Exercise description —
Copy every line of the data that contains the string "agent".

[Dataset entries]
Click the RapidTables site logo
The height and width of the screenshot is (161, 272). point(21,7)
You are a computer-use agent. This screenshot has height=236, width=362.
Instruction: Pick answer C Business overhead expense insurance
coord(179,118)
---
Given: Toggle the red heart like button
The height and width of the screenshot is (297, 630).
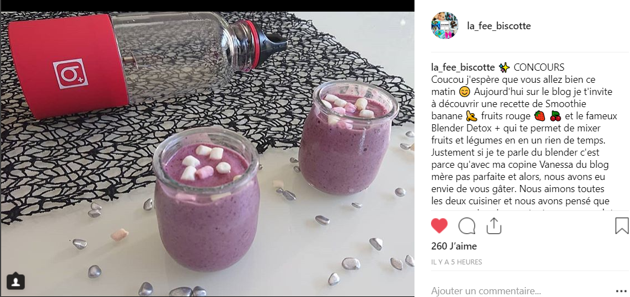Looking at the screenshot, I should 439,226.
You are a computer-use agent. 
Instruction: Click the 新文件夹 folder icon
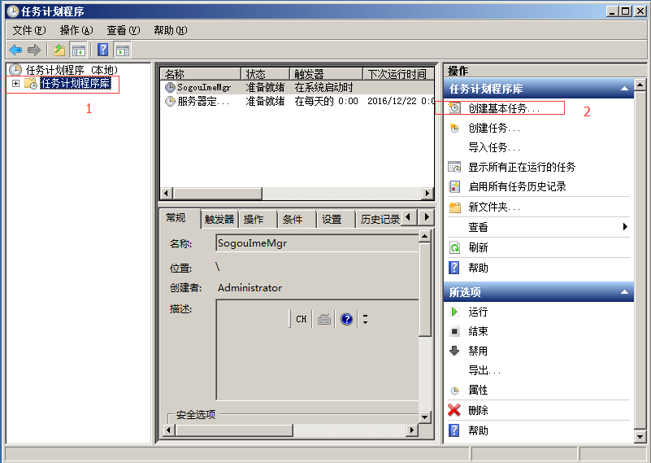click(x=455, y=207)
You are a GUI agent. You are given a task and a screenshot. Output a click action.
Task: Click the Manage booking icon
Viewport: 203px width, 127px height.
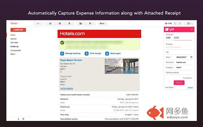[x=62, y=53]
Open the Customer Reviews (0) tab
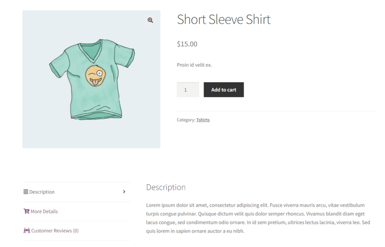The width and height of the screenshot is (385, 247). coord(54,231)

Your solution —
You are a computer-use agent. This screenshot has height=236, width=362.
You are a computer-use agent. 
You are a GUI agent. You are given a task and a screenshot. Output a click action.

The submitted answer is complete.